## Given records
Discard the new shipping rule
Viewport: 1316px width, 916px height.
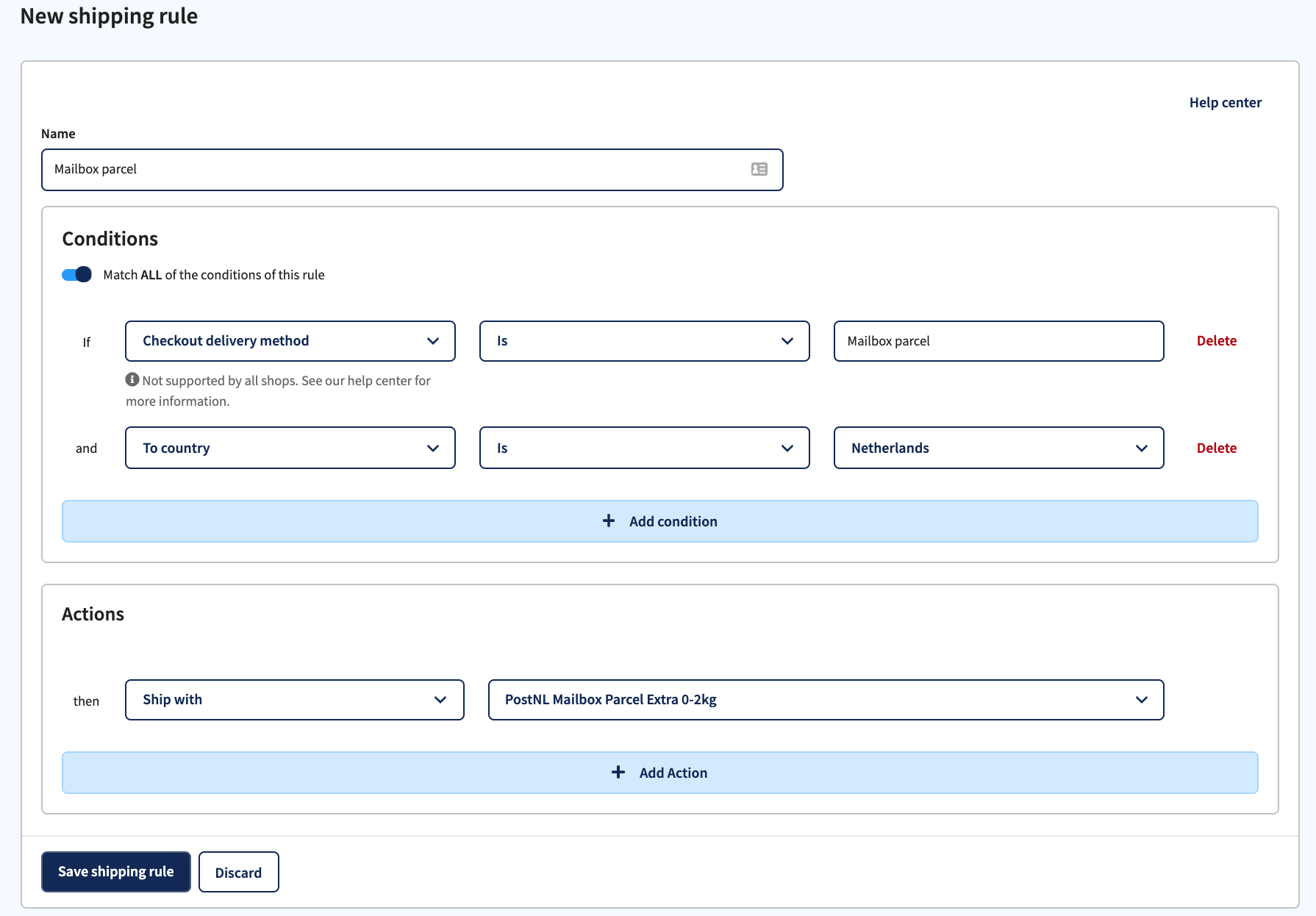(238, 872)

==

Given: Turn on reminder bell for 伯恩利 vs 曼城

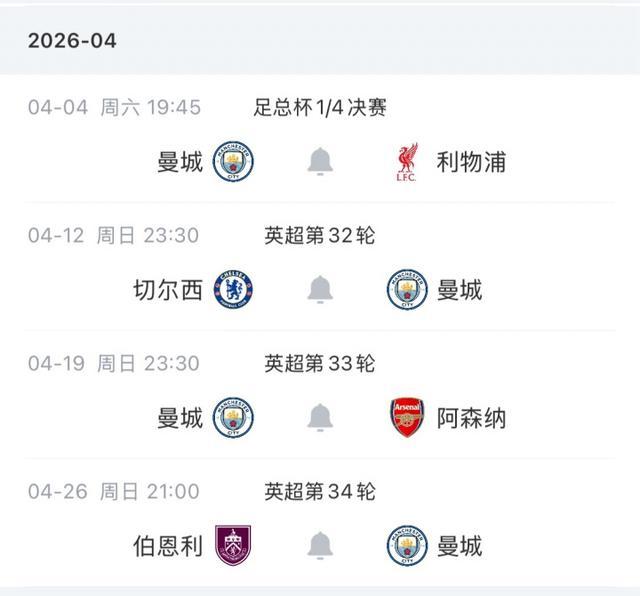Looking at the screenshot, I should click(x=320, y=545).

## Task goal
Count the lines in the items above that contain the word "Turn", with case taken into account, and give only the number.

## Full output
1